Tutorials

Kolmogorov-Smirnov Test with SciPy

The Kolmogorov-Smirnov test compares distributions by measuring the largest difference between cumulative distribution functions. It can be used to compare a sample to a reference distribution or to compare two samples directly.

### Two-Sample KS Test

import numpy as np
from scipy import stats

np.random.seed(52)

sample_a = np.random.normal(loc=0, scale=1, size=120)
sample_b = np.random.normal(loc=0.6, scale=1.1, size=120)

result = stats.ks_2samp(sample_a, sample_b)

print(f"KS statistic: {result.statistic:.3f}")
print(f"P-value: {result.pvalue:.6f}")
KS statistic: 0.200
P-value: 0.016260
### Interpreting the Result

import numpy as np
from scipy import stats

np.random.seed(52)

sample_a = np.random.normal(loc=0, scale=1, size=120)
sample_b = np.random.normal(loc=0.6, scale=1.1, size=120)

result = stats.ks_2samp(sample_a, sample_b)

if result.pvalue < 0.05:
    print("Reject the null hypothesis: the samples come from different distributions.")
else:
    print("Fail to reject the null hypothesis: the samples could come from the same distribution.")
Reject the null hypothesis: the samples come from different distributions.
### Visualizing the Samples

import numpy as np
import matplotlib.pyplot as plt

np.random.seed(52)

sample_a = np.random.normal(loc=0, scale=1, size=120)
sample_b = np.random.normal(loc=0.6, scale=1.1, size=120)
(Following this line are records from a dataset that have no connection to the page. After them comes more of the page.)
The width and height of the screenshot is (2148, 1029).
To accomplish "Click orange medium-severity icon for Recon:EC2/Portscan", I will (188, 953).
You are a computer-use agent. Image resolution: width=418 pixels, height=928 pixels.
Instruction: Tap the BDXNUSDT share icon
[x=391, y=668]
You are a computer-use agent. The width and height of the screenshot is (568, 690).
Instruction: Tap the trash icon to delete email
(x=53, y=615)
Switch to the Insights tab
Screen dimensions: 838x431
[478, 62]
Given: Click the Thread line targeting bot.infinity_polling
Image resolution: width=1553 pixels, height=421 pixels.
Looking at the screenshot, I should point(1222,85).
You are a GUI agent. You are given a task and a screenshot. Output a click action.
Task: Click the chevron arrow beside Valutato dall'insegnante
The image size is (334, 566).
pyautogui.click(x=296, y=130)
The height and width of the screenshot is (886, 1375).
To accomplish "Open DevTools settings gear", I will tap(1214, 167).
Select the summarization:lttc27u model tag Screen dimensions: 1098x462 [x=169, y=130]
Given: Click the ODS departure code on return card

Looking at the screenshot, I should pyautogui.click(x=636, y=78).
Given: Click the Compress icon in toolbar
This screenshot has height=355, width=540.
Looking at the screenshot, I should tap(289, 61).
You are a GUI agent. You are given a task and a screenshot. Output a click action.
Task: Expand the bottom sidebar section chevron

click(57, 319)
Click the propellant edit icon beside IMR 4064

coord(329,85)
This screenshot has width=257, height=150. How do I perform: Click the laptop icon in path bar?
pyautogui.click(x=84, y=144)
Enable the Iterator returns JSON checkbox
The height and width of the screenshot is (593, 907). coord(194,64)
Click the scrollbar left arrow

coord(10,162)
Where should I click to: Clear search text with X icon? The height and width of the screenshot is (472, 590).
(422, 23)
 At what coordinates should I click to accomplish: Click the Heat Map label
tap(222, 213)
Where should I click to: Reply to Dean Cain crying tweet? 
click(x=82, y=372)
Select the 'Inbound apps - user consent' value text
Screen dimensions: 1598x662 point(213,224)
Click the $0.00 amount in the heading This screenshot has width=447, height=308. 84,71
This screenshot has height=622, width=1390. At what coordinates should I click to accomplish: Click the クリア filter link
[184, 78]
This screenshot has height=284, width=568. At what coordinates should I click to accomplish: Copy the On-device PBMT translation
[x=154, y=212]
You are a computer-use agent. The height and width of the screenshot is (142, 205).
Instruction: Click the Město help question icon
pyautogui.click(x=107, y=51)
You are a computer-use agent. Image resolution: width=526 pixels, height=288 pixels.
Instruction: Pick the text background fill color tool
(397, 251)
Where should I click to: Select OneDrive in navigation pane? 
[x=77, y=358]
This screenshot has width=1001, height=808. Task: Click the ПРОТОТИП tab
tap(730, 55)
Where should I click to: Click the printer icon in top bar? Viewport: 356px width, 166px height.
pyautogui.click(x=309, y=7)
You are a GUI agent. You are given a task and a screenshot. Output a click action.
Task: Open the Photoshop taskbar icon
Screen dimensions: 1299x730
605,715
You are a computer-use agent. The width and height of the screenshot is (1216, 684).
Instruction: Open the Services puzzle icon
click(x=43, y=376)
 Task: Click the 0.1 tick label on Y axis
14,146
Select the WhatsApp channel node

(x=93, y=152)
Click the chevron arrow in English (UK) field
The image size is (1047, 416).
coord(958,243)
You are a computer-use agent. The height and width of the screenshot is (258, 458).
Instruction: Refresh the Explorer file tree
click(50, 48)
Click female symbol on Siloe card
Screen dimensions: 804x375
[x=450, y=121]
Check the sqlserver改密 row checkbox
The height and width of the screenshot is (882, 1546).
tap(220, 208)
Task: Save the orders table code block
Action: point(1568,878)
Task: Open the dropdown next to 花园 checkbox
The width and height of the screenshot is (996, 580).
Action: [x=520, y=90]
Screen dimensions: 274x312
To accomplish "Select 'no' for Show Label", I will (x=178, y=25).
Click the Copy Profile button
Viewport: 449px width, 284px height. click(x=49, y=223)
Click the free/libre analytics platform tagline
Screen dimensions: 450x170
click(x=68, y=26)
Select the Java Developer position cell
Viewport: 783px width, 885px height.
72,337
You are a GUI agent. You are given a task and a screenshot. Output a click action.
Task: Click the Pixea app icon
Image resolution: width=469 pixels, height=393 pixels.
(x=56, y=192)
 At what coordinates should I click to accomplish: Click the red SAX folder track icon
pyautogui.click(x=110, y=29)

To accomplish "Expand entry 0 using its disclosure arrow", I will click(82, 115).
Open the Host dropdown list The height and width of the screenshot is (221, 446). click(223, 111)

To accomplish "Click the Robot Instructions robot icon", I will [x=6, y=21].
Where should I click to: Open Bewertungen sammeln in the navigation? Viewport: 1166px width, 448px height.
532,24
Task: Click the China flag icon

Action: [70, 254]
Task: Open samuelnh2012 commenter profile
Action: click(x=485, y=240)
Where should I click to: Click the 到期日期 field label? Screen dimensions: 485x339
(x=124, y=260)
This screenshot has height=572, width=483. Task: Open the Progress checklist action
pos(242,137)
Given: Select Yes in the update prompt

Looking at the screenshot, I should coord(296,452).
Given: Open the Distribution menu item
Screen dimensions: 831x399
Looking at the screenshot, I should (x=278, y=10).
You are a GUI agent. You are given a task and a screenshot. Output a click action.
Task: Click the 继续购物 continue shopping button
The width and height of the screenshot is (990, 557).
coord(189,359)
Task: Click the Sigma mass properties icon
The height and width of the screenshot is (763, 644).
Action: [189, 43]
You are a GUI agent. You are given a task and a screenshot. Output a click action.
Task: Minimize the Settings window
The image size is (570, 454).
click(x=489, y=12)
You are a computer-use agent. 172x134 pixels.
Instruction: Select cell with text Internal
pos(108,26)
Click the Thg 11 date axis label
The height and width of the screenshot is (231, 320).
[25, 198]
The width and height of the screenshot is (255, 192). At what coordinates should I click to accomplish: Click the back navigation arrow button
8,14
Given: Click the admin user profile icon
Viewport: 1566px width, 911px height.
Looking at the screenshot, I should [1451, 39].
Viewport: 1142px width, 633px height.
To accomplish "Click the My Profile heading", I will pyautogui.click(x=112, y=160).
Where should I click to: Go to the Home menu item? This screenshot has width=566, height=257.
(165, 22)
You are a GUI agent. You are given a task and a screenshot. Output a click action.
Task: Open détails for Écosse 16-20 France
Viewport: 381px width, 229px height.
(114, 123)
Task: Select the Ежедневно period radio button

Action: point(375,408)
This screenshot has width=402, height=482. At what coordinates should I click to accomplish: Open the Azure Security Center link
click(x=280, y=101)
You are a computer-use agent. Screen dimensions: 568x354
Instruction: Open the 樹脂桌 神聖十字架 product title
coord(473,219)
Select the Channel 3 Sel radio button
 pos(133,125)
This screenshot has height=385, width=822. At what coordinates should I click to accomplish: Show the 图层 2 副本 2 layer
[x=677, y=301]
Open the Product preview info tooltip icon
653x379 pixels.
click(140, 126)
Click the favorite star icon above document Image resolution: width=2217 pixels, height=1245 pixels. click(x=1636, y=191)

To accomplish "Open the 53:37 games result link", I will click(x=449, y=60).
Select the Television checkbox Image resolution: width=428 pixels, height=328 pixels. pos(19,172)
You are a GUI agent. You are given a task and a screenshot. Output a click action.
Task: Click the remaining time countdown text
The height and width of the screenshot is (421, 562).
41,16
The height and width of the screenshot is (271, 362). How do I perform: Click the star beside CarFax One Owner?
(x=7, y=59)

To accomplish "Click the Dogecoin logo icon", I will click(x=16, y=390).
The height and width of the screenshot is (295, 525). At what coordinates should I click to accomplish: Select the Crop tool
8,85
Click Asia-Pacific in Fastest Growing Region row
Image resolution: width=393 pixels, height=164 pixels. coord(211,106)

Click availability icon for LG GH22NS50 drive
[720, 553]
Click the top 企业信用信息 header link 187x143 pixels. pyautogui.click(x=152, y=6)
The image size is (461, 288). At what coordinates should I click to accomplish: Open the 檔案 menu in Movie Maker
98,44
plt.figure(figsize=(9, 5))
plt.hist(sample_a, bins=18, alpha=0.6, density=True, label="Sample A")
plt.hist(sample_b, bins=18, alpha=0.6, density=True, label="Sample B")
plt.title("Two Samples Compared with KS Test")
plt.xlabel("Value")
plt.ylabel("Density")
plt.legend()
plt.show()
### One-Sample KS Test Against a Normal Distribution

import numpy as np
from scipy import stats

np.random.seed(70)

sample = np.random.normal(loc=0, scale=1, size=100)
result = stats.kstest(sample, "norm")

print(f"One-sample KS statistic: {result.statistic:.3f}")
print(f"P-value: {result.pvalue:.6f}")
One-sample KS statistic: 0.084
P-value: 0.453159
### Practical Example: Comparing Load Time Distributions

import numpy as np
import matplotlib.pyplot as plt
from scipy import stats

np.random.seed(83)

before = np.random.lognormal(mean=1.9, sigma=0.25, size=100)
after = np.random.lognormal(mean=1.7, sigma=0.20, size=100)

result = stats.ks_2samp(before, after)

print(f"KS statistic: {result.statistic:.3f}")
print(f"P-value: {result.pvalue:.6f}")
print("Conclusion: load-time distributions differ significantly." if result.pvalue < 0.05 else "Conclusion: no significant distribution difference detected.")

plt.figure(figsize=(9, 5))
plt.hist(before, bins=14, alpha=0.6, density=True, label="Before")
plt.hist(after, bins=14, alpha=0.6, density=True, label="After")
plt.xlabel("Load time")
plt.ylabel("Density")
plt.title("Before vs After Load Time Distributions")
plt.legend()
plt.show()
KS statistic: 0.380
P-value: 0.000001
Conclusion: load-time distributions differ significantly.
### Conclusion

The KS test is useful when you want to compare entire distributions rather than only their means. It works especially well alongside a plot of the sample distributions.